◆ AIM OF THE EXERCISE ◆
Can you update the abstract on the WhatsApp subspecialty discussion groups, starting with "Methods: Case submitters" and going on through "our Malawian colleagues.", so that "dermatology" becomes "cardiology"?

◆ PASSAGE FOR REVIEW ◆
____
Background: Subspecialty expertise is often lacking in clinical environments in low-resource settings. As a result, medically complicated patients can receive suboptimal care, local clinicians can feel inadequately supported, and global health engagements can be difficult for medical trainees accustomed to more expert supervision at their home institutions.
Objective: We created WhatsApp Messenger discussion groups to connect subspecialists at the University of California, Los Angeles (UCLA) David Geffen School of Medicine with clinicians and rotating global health residents at Partners in Hope (PIH) Medical Center in Lilongwe, Malawi.
Methods: Case submitters and subspecialist respondents were surveyed about their experience in the discussion groups.
Findings: Over a three-year period, 95 cases were discussed in ten subspecialty groups, with dermatology and radiology/pulmonology receiving the most submissions. Participants were surveyed and reported excellent educational outcomes; large majorities of both case submitters (89%) and experts (71%) agreed or strongly agreed that the case discussions improved their medical education. The surveys also suggested positive impact on medical management decisions and patient outcomes. The major challenge to our intervention was low utilization of this resource by Malawian clinicians in comparison to medical residents. We hope to further address the barriers to participation and adapt the intervention to better support our Malawian colleagues.
Conclusion: Because the discussion groups are free to create and require very little maintenance, this intervention can be easily replicated at other institutions looking to augment their global health educational engagements and support their clinical partners abroad.
____
(Data records)
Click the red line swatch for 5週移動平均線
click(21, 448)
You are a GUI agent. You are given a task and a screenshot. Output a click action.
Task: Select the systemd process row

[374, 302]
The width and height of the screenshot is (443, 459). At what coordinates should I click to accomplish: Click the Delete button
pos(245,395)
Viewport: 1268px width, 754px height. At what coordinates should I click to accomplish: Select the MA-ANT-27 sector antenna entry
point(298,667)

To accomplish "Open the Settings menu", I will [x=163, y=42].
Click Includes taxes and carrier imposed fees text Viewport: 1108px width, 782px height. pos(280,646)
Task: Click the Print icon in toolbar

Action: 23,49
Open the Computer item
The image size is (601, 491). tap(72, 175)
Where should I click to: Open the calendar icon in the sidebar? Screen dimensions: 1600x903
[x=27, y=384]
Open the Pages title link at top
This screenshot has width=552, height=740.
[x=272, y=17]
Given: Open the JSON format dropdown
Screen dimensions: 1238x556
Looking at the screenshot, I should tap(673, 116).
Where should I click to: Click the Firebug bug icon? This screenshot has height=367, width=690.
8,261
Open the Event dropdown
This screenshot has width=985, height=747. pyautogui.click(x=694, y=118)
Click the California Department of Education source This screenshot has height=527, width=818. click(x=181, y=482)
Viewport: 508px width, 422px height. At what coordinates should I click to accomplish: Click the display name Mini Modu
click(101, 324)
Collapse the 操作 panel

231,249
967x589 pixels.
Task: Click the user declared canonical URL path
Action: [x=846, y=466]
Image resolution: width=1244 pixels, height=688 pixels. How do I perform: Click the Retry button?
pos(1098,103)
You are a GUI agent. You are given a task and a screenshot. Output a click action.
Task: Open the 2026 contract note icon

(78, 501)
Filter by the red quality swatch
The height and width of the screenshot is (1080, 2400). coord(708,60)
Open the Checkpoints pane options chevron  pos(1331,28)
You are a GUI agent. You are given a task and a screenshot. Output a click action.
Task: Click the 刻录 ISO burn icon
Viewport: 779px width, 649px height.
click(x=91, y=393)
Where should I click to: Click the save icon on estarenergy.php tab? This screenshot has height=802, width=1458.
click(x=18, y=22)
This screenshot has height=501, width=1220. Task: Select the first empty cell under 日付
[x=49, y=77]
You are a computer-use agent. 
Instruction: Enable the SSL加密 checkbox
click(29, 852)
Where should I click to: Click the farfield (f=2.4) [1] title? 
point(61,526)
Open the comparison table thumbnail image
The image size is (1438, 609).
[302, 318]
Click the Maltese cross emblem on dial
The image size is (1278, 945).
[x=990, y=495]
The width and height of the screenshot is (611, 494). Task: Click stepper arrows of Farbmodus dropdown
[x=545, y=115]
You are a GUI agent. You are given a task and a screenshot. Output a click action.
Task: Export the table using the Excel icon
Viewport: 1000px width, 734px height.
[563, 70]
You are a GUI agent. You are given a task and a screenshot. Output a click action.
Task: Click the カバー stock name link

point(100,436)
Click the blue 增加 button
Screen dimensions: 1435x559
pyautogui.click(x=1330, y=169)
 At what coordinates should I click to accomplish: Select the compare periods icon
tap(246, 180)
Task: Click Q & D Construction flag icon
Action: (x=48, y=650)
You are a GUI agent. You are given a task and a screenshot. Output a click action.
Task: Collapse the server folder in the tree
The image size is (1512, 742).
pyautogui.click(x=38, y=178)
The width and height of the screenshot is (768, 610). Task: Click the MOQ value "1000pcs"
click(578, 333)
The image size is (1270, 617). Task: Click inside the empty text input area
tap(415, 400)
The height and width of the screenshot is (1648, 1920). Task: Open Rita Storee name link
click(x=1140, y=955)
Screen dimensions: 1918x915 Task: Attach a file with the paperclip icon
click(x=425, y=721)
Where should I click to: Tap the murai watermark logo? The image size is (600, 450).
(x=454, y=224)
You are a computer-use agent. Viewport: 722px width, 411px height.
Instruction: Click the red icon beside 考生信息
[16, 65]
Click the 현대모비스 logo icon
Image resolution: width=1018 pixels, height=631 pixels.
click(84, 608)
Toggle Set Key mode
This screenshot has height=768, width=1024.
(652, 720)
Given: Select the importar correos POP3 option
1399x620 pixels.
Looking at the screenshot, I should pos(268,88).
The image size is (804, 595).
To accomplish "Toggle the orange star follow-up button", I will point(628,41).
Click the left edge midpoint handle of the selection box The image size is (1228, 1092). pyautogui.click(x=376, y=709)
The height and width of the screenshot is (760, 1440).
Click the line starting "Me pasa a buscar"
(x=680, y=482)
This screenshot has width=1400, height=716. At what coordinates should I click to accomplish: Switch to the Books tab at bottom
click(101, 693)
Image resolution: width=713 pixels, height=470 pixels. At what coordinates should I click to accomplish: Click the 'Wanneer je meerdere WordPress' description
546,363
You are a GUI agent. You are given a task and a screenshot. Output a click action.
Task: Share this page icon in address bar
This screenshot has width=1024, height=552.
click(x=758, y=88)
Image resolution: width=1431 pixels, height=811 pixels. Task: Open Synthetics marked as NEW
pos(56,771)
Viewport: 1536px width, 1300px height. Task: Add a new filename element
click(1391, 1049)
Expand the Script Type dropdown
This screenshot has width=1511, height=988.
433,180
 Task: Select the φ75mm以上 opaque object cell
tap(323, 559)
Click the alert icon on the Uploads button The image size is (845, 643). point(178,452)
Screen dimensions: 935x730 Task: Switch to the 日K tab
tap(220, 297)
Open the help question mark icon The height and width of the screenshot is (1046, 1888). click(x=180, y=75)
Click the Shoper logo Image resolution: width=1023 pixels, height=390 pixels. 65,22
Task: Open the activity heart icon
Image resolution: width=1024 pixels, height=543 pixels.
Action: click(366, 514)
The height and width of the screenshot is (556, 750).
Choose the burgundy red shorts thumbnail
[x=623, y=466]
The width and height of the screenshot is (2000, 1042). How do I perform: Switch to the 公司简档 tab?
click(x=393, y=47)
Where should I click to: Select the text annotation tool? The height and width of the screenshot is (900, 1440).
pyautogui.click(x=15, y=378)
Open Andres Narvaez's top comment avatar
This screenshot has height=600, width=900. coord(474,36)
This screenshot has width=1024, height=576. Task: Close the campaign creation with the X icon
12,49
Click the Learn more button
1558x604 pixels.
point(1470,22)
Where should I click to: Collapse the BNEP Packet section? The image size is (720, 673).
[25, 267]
____
◆ COMPLETED EXERCISE ◆
Methods: Case submitters and subspecialist respondents were surveyed about their experience in the discussion groups.
Findings: Over a three-year period, 95 cases were discussed in ten subspecialty groups, with cardiology and radiology/pulmonology receiving the most submissions. Participants were surveyed and reported excellent educational outcomes; large majorities of both case submitters (89%) and experts (71%) agreed or strongly agreed that the case discussions improved their medical education. The surveys also suggested positive impact on medical management decisions and patient outcomes. The major challenge to our intervention was low utilization of this resource by Malawian clinicians in comparison to medical residents. We hope to further address the barriers to participation and adapt the intervention to better support our Malawian colleagues.